Trevino K M, McConnell T R
Psychology Department, Rowan University, 201 Mullica Hill Road, Glassboro, NJ, 08028, USA,
J Relig Health. 2014 Dec;53(6):1907-17. doi: 10.1007/s10943-014-9897-0.
Little is known about the longitudinal relationship between religiosity/spirituality (R/S) and patient physical and mental health in patients with cardiovascular disease. Forty-three patients with a first-time myocardial infarction or coronary artery revascularization bypass surgery completed measures of religiosity, religious coping, quality of life (QOL), and weight prior to a cardiac rehabilitation program and 1 and 2 years later.
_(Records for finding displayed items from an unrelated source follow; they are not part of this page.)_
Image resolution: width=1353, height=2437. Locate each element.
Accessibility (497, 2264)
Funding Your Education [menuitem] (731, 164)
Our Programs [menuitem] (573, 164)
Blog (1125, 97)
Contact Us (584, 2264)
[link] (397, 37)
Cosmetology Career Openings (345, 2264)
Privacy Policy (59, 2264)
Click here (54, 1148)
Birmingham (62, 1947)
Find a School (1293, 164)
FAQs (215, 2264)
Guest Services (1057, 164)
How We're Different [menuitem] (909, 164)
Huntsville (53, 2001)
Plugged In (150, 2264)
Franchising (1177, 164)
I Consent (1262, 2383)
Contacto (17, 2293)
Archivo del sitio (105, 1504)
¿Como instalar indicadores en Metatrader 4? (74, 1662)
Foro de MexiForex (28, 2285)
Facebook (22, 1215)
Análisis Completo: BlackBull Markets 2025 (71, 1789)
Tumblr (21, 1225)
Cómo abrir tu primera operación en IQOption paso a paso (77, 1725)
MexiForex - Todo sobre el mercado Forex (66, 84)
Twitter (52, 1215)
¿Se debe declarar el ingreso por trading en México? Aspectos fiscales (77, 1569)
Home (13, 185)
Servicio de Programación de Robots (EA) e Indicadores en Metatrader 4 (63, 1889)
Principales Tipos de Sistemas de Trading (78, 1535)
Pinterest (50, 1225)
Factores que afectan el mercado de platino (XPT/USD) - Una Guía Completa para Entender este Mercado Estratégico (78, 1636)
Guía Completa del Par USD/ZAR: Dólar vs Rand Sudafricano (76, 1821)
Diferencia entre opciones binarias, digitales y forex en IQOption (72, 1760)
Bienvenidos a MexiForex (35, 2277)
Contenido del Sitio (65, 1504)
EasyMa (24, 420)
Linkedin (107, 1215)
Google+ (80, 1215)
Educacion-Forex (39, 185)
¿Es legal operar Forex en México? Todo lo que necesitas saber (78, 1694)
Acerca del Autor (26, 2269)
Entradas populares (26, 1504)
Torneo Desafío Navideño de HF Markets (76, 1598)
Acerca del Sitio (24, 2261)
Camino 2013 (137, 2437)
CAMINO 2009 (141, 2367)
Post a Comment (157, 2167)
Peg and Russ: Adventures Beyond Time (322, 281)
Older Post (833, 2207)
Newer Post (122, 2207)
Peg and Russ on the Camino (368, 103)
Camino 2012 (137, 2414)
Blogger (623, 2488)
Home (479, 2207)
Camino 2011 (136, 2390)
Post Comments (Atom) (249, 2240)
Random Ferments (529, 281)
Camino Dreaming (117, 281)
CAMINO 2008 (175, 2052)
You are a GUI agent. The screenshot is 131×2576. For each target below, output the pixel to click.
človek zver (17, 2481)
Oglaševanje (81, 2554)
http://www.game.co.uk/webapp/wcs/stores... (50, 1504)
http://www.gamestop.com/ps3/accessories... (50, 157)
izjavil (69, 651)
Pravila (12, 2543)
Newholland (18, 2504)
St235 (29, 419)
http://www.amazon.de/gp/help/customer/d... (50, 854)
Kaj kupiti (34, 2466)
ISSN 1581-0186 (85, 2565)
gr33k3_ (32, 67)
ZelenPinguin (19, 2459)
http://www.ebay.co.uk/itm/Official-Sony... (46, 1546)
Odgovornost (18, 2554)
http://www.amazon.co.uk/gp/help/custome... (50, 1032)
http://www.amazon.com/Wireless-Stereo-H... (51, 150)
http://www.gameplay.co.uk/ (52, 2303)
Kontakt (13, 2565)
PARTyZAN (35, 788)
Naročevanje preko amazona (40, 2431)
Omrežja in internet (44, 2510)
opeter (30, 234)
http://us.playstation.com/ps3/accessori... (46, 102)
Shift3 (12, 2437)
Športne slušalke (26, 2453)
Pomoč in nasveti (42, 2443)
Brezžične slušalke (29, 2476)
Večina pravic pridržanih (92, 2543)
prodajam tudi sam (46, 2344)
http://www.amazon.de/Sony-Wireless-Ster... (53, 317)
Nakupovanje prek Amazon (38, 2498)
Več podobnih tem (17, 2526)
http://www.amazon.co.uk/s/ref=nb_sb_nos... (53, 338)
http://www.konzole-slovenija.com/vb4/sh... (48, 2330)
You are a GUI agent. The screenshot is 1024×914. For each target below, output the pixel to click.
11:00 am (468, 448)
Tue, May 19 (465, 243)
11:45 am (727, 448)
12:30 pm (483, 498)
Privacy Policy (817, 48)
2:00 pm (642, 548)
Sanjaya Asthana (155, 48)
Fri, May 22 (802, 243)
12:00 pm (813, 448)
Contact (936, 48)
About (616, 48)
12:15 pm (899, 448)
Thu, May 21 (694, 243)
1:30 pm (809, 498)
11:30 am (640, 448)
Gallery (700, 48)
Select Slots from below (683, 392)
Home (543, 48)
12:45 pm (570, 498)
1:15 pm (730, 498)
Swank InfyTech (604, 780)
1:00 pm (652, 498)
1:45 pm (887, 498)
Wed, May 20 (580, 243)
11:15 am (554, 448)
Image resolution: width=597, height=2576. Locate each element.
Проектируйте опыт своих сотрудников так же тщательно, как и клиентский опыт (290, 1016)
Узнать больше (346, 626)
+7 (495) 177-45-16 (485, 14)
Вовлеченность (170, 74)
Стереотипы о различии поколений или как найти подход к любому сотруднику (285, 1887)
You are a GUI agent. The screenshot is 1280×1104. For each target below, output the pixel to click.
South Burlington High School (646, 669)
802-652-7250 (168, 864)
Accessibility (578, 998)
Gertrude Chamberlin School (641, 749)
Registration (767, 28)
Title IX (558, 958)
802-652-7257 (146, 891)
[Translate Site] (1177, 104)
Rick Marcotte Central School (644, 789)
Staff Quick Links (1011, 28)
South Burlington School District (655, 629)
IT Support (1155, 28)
R/S changed over time; the direction of the change varied by type of R/S. Increases in religiosity were associated with increases in weight and QOL; increases in religious coping were associated with decreases in weight and increases in QOL.
关于心血管疾病患者的宗教信仰/精神性(R/S)与患者身心健康之间的纵向关系,我们所知甚少。43名首次发生心肌梗死或接受冠状动脉搭桥血管重建手术的患者在心脏康复计划之前、1年和2年后完成了宗教信仰、宗教应对方式、生活质量(QOL)和体重的测量。R/S随时间变化;变化方向因R/S类型而异。宗教信仰的增加与体重和生活质量的增加相关;宗教应对方式的增加与体重的减少和生活质量的增加相关。